> **作業一覧**:
A. ドラゴンフライのレビューのうち、「非常に人気が高いため、入手の」から始まり「能)として承認されています。」で終わる部分をそのまま書き写してください。
B. ドラゴンフライのレビューで名前が挙がっているナイキのシューズは何ですか？すべて挙げてください。
C. ドラゴンフライのレビューは最後の文で止まっています。その後から続きを書いてください。

> **抽出テキスト**:
------------------------------------------------------------------------
【NIKE】ドラゴンフライ レビュー│中距離ランナーが使用した感触
ナイキの1500m〜10000m用スパイクであるズームXドラゴンフライのレビューをします。エアズームヴィクトリーとの比較も行います。
基本スペック
商品画像の引用元:nike.com/jp
ドラゴンフライの定価(税込)は18,150円です。厚底シューズと比べれば比較的優しい価格設定です。
アルファフライ(厚底シューズ)の実績や技術が活かされたスパイクで、1500m~10000mまで幅広い種目に対応しています。
非常に人気が高いため、入手のためにはステップスポーツやナイキ公式などからの販売情報を頻繁に確認しておく必要があります。
重量(25.0cm)はピン込みで実測120gでした。また、厚さは簡易的な測定で21mmでした。ただし、WA(世界陸連)では20mm以下(短距離種目でも使用可能)として承認されています。
------------------------------------------------------------------------
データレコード

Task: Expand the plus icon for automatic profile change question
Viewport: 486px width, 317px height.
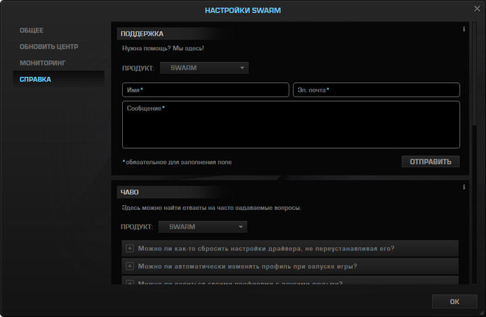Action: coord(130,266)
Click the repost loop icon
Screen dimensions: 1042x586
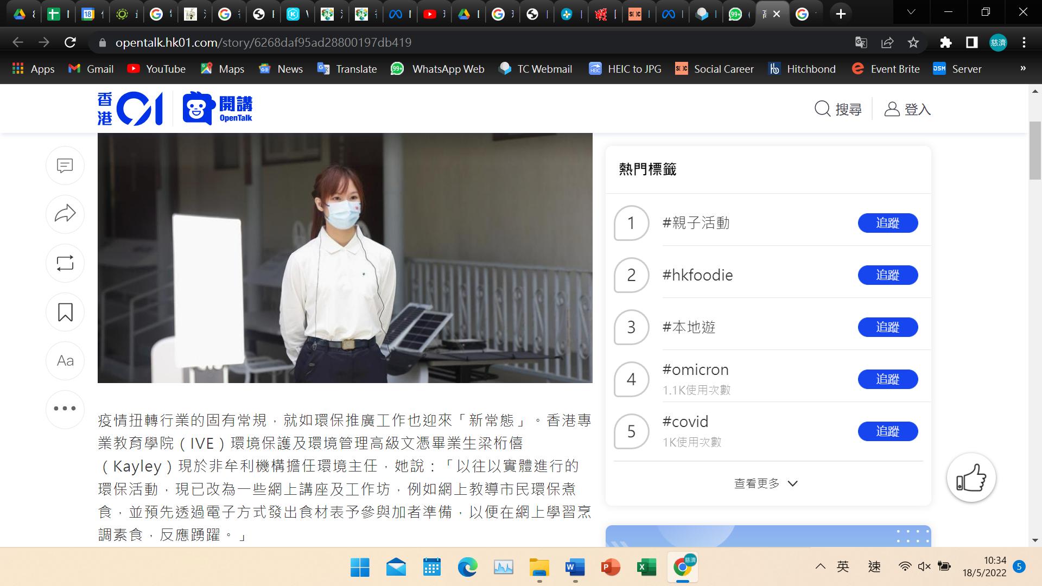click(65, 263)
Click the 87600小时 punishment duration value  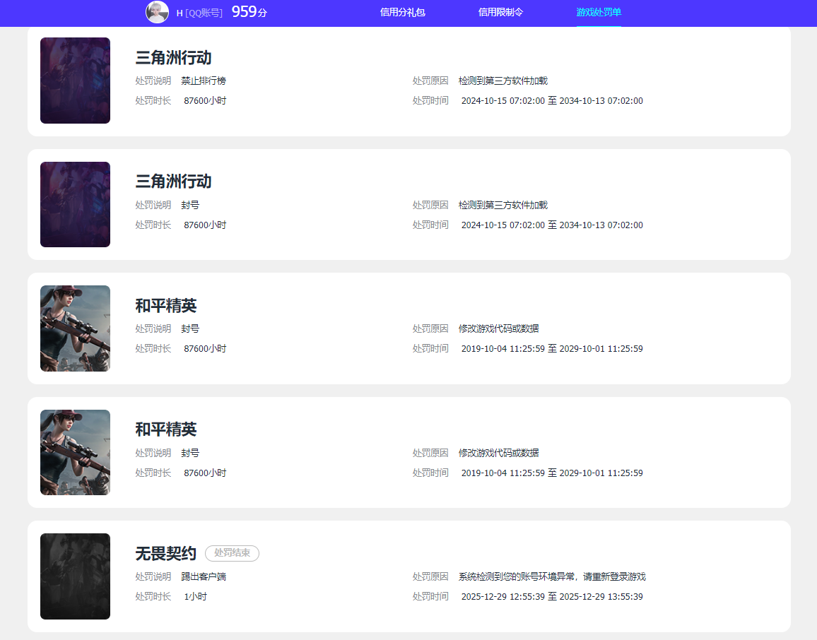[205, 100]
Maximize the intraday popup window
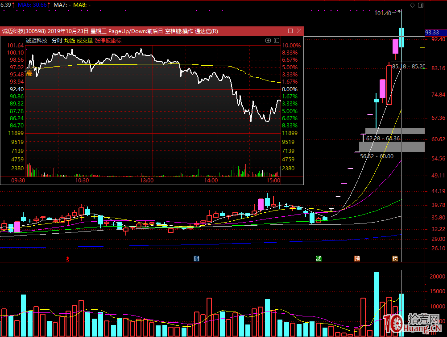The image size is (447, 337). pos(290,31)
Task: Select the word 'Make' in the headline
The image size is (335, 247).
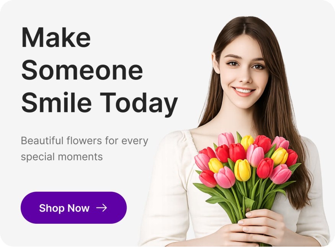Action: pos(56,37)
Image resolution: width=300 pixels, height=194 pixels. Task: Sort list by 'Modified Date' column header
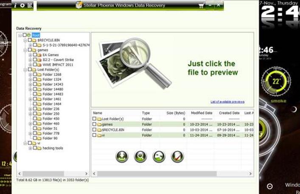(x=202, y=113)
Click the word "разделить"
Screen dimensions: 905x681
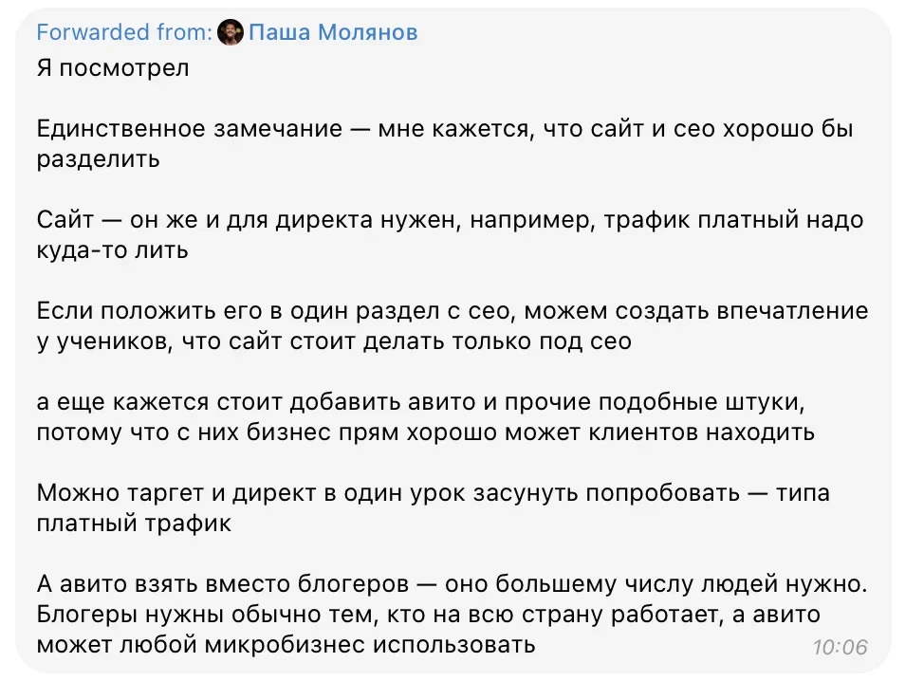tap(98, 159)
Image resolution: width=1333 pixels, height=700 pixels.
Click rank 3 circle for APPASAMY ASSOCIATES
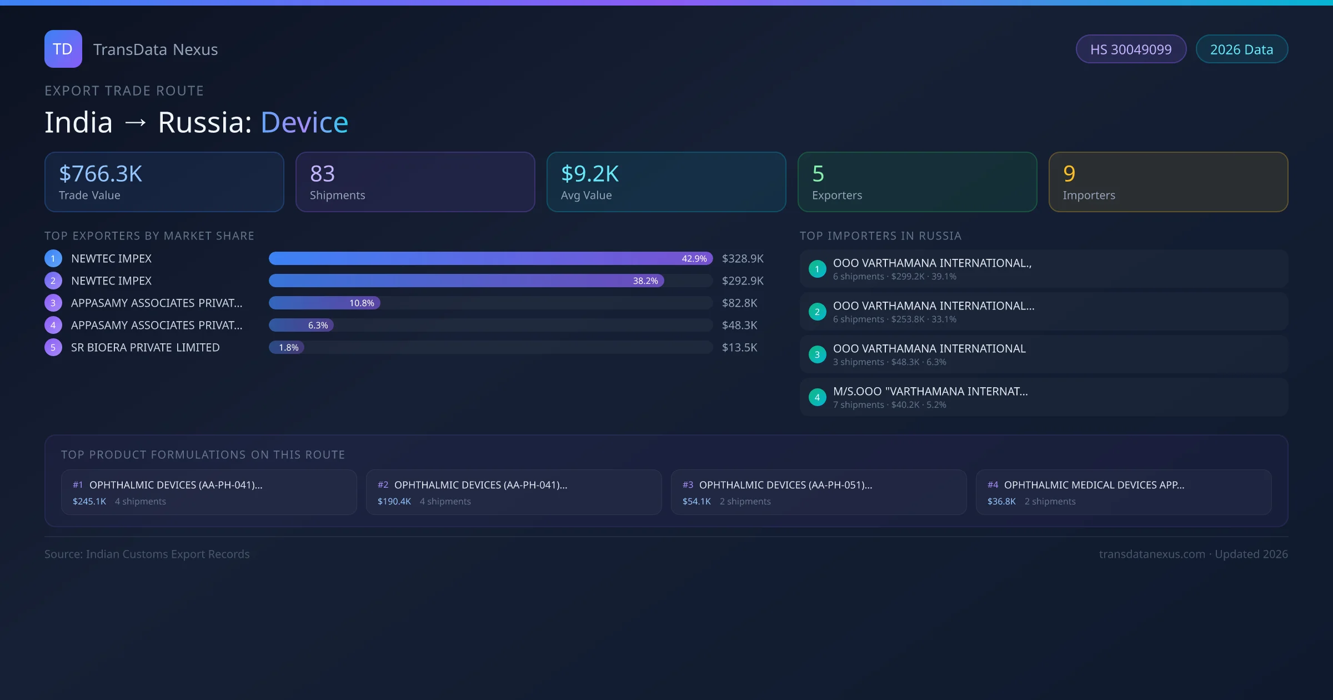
------------------------------------------------------------------------
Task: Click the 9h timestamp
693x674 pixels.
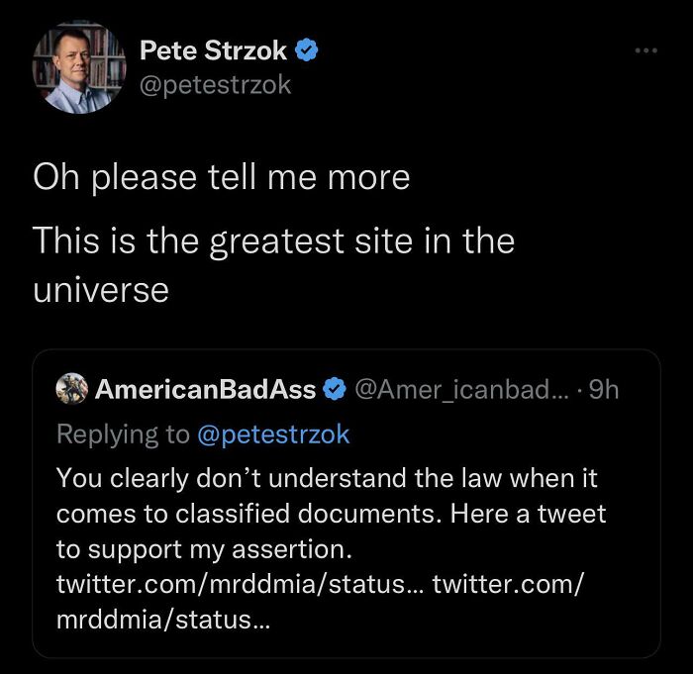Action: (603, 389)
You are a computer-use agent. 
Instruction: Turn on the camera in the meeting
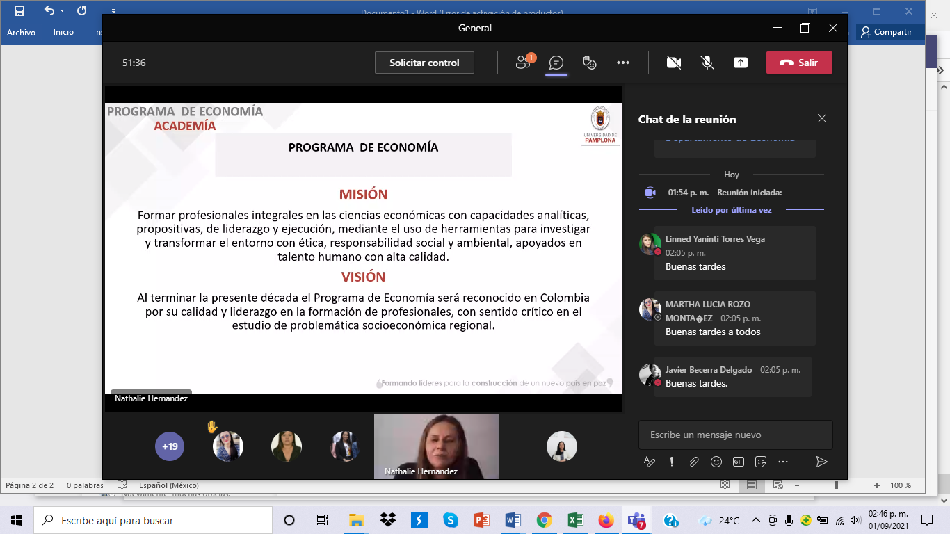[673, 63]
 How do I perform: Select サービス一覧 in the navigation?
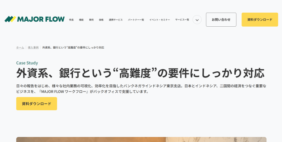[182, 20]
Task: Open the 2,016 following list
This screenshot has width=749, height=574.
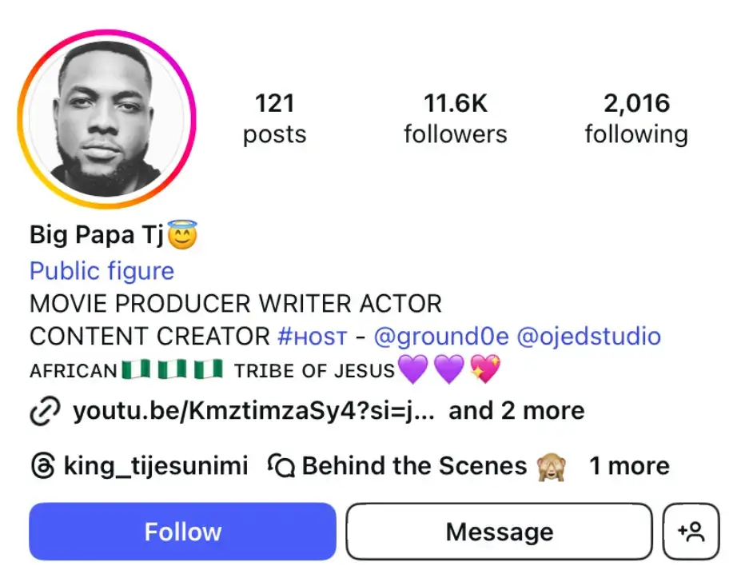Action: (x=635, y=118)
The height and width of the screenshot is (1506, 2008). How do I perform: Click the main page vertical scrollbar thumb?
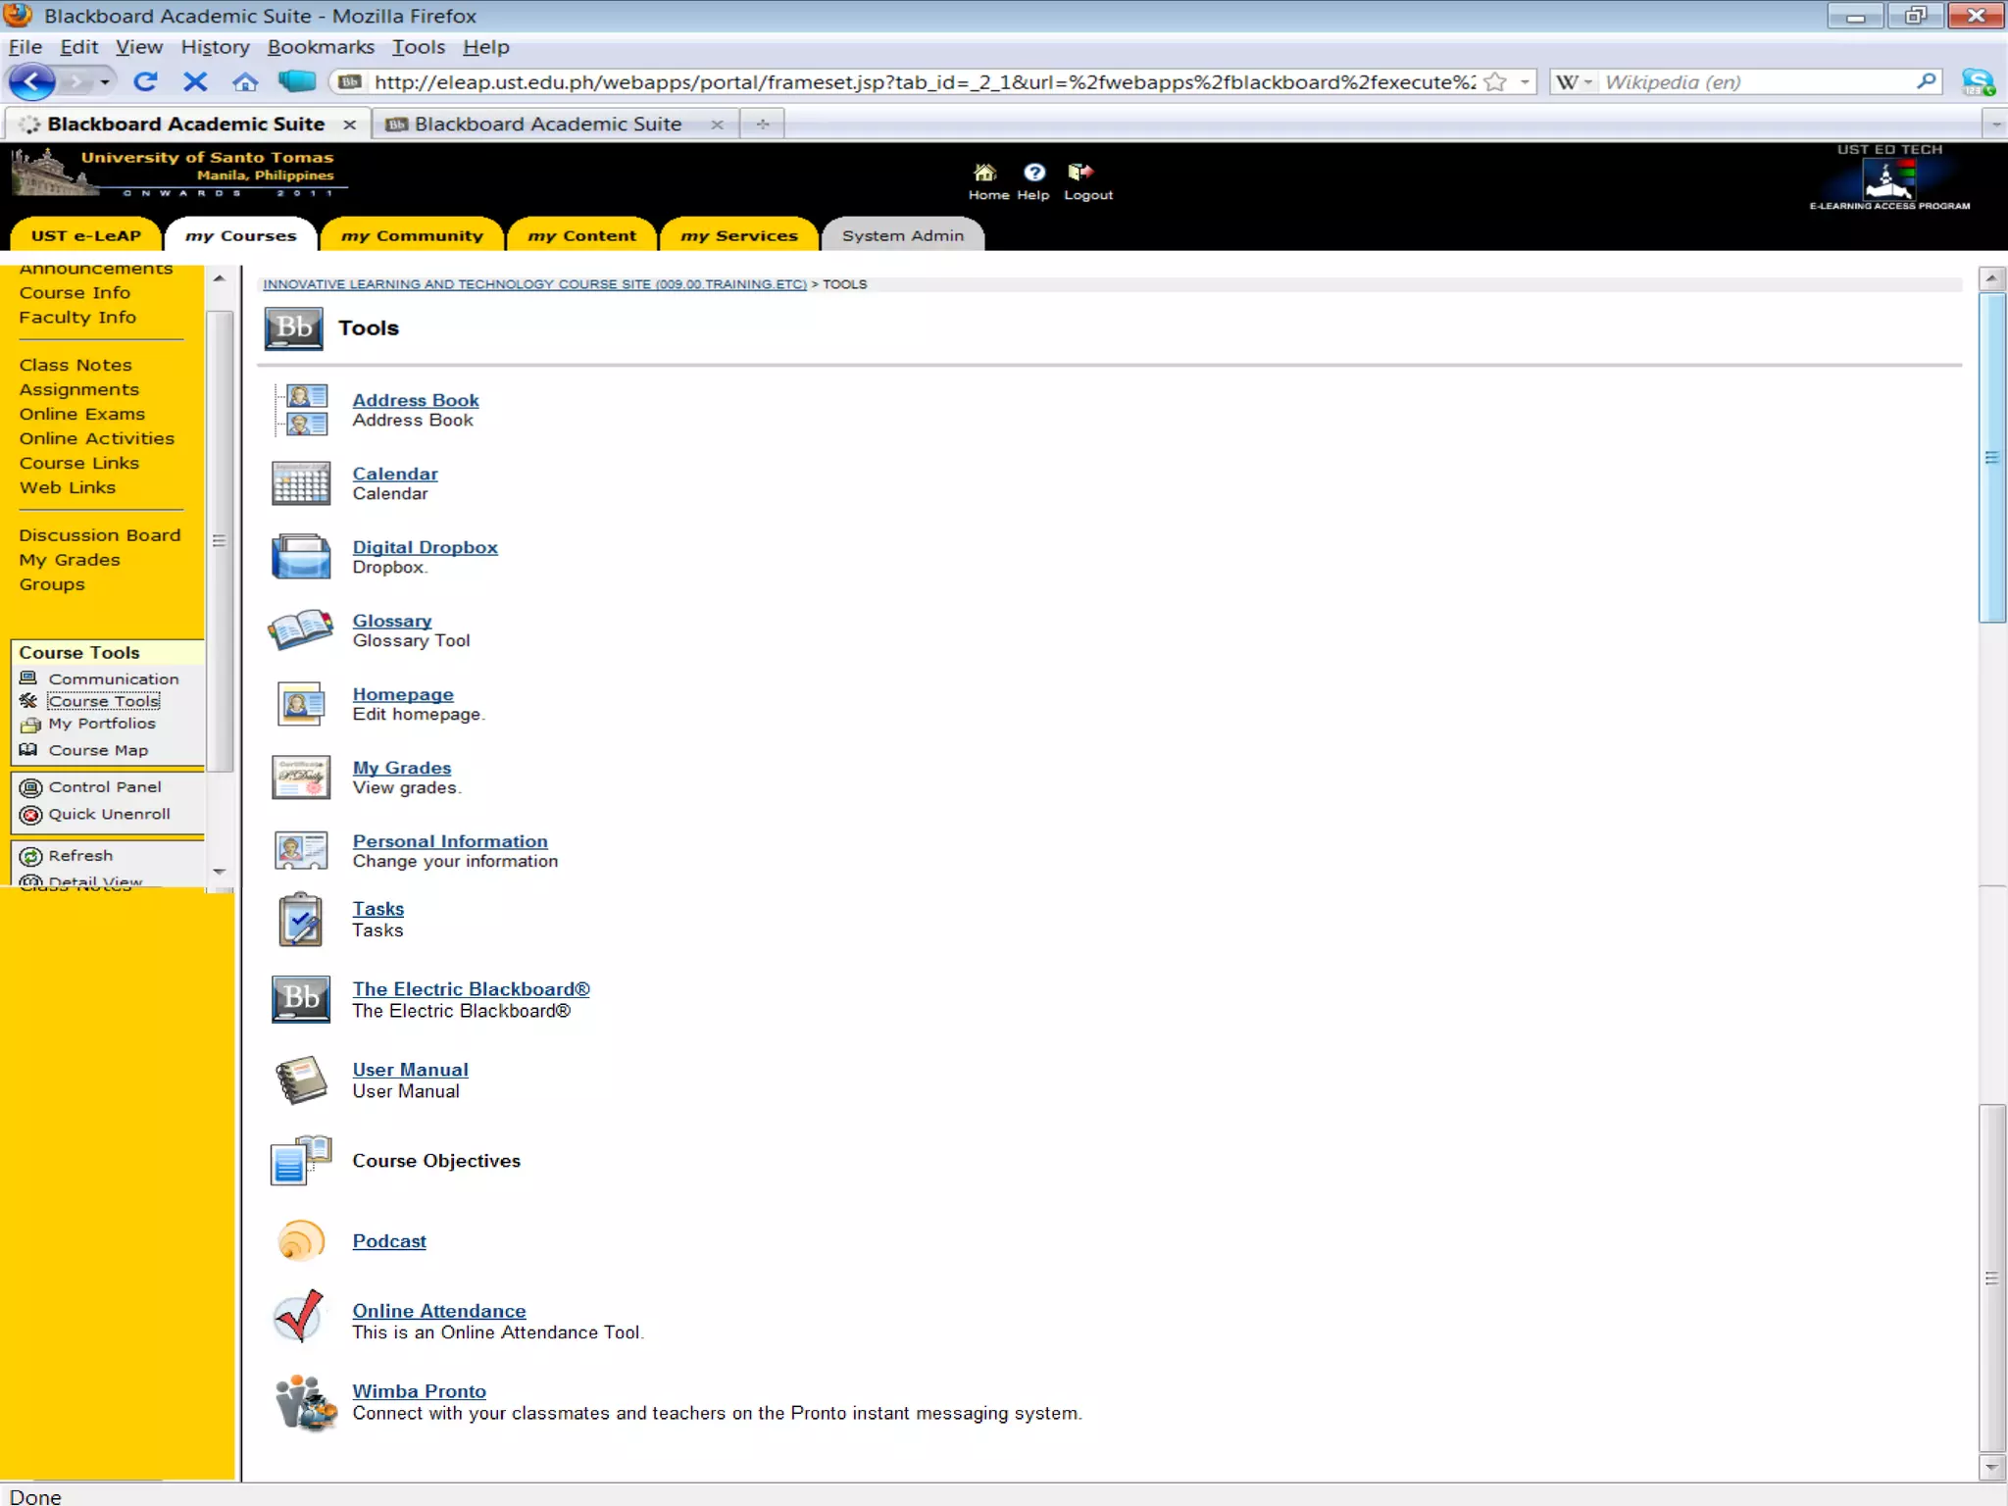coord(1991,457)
------------------------------------------------------------------------
> **回答結果**:
A.
非常に人気が高いため、入手のためにはステップスポーツやナイキ公式などからの販売情報を頻繁に確認しておく必要があります。
重量(25.0cm)はピン込みで実測120gでした。また、厚さは簡易的な測定で21mmでした。ただし、WA(世界陸連)では20mm以下(短距離種目でも使用可能)として承認されています。

B.
ズームXドラゴンフライ
エアズームヴィクトリー
アルファフライ

C.
サイズ感は通常です。エアズームヴィクトリーやヴェイパーフライと同じくらいですが、一世代前のズームヴィクトリー3やマトゥンボ3よりはやや大きいです。
高さ方向はやや低いので、足の甲の締め付けが気になる方はワンサイズ大きい方がいいかもしれません。
中距離用としても十分な性能
中距離スパイクのエアズームヴィクトリーと同時期に発売されたため、ドラゴンフライは長距離スパイクのイメージが付きがちです。
通常、中距離種目では800m~1500m用の中距離特化のスパイクを選ぶことが多いですが、ドラゴンフライは中距離と長距離どちらも対応できる性能があります。
この理由はミッドソールのズームXのおかげで、軽量性を維持したまま高反発・高クッションを実現したからだと思います。
実際、東京五輪の男子1500m, 5000m, 10000mで優勝した選手は全員ドラゴンフライを着用していました。
また、ドラゴンフライで男子200m予選を通過した選手もいました。このように、短距離選手が脚への負担を考えて使用することもあります。
エアズームヴィクトリーとの比較
エアズームヴィクトリーは前足部にZoom Airユニットが搭載されていて、反発力が非常に高くドラゴンフライよりもスピードが出しやすいです。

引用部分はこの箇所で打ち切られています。